What you will do
Each record needs to be echoed exactly; can you do that?

==*==

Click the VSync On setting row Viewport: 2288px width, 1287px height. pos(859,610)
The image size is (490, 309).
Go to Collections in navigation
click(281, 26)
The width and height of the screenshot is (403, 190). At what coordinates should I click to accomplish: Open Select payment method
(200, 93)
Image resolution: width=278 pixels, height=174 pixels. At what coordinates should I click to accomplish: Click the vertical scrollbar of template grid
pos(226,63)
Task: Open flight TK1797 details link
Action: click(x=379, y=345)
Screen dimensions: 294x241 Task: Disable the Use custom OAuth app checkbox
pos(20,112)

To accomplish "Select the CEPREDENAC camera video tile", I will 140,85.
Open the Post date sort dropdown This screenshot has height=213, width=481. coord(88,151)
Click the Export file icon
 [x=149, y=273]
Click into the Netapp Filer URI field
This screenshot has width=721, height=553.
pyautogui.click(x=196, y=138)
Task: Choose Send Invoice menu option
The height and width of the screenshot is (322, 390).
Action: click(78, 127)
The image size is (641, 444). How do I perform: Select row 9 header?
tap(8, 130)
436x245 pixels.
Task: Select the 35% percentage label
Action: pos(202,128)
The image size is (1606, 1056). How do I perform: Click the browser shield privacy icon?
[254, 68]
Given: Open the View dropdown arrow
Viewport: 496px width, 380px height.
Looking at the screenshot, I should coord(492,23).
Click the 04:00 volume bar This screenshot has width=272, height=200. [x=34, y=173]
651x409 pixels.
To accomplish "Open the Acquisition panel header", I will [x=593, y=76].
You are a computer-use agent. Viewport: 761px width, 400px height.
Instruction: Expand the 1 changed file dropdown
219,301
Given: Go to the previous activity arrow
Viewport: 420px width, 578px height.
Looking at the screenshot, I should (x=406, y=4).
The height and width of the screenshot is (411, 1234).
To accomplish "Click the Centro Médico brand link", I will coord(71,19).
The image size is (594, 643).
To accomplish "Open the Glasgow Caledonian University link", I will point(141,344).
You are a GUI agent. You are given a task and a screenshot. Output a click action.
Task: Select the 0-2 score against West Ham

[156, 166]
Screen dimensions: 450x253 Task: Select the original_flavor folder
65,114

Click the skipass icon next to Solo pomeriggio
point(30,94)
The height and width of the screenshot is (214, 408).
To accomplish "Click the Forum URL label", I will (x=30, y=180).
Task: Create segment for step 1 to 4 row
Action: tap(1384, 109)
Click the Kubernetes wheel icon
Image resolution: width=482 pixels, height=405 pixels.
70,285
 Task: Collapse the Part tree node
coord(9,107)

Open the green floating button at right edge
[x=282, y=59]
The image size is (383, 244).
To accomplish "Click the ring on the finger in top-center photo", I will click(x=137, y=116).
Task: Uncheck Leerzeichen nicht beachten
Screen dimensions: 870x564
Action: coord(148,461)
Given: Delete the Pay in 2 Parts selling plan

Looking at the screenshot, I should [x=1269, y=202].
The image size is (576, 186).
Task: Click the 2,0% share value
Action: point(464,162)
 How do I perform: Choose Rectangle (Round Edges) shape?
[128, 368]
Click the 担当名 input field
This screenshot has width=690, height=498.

==*==

Response
Click the VSync On setting row Viewport: 2288px width, 1287px height. pos(859,610)
The image size is (490, 309).
Go to Collections in navigation
click(281, 26)
The width and height of the screenshot is (403, 190). At what coordinates should I click to accomplish: Open Select payment method
(200, 93)
Image resolution: width=278 pixels, height=174 pixels. At what coordinates should I click to accomplish: Click the vertical scrollbar of template grid
pos(226,63)
Task: Open flight TK1797 details link
Action: click(x=379, y=345)
Screen dimensions: 294x241 Task: Disable the Use custom OAuth app checkbox
pos(20,112)

To accomplish "Select the CEPREDENAC camera video tile", I will 140,85.
Open the Post date sort dropdown This screenshot has height=213, width=481. coord(88,151)
Click the Export file icon
 [x=149, y=273]
Click into the Netapp Filer URI field
This screenshot has width=721, height=553.
pyautogui.click(x=196, y=138)
Task: Choose Send Invoice menu option
The height and width of the screenshot is (322, 390).
Action: click(78, 127)
The image size is (641, 444). How do I perform: Select row 9 header?
tap(8, 130)
436x245 pixels.
Task: Select the 35% percentage label
Action: pos(202,128)
The image size is (1606, 1056). How do I perform: Click the browser shield privacy icon?
[254, 68]
Given: Open the View dropdown arrow
Viewport: 496px width, 380px height.
Looking at the screenshot, I should coord(492,23).
Click the 04:00 volume bar This screenshot has width=272, height=200. [x=34, y=173]
651x409 pixels.
To accomplish "Open the Acquisition panel header", I will [x=593, y=76].
You are a computer-use agent. Viewport: 761px width, 400px height.
Instruction: Expand the 1 changed file dropdown
219,301
Given: Go to the previous activity arrow
Viewport: 420px width, 578px height.
Looking at the screenshot, I should (x=406, y=4).
The height and width of the screenshot is (411, 1234).
To accomplish "Click the Centro Médico brand link", I will coord(71,19).
The image size is (594, 643).
To accomplish "Open the Glasgow Caledonian University link", I will point(141,344).
You are a GUI agent. You are given a task and a screenshot. Output a click action.
Task: Select the 0-2 score against West Ham

[156, 166]
Screen dimensions: 450x253 Task: Select the original_flavor folder
65,114

Click the skipass icon next to Solo pomeriggio
point(30,94)
The height and width of the screenshot is (214, 408).
To accomplish "Click the Forum URL label", I will (x=30, y=180).
Task: Create segment for step 1 to 4 row
Action: tap(1384, 109)
Click the Kubernetes wheel icon
Image resolution: width=482 pixels, height=405 pixels.
70,285
 Task: Collapse the Part tree node
coord(9,107)

Open the green floating button at right edge
[x=282, y=59]
The image size is (383, 244).
To accomplish "Click the ring on the finger in top-center photo", I will click(x=137, y=116).
Task: Uncheck Leerzeichen nicht beachten
Screen dimensions: 870x564
Action: coord(148,461)
Given: Delete the Pay in 2 Parts selling plan

Looking at the screenshot, I should [x=1269, y=202].
The image size is (576, 186).
Task: Click the 2,0% share value
Action: point(464,162)
 How do I perform: Choose Rectangle (Round Edges) shape?
[128, 368]
Click the 担当名 input field
This screenshot has width=690, height=498.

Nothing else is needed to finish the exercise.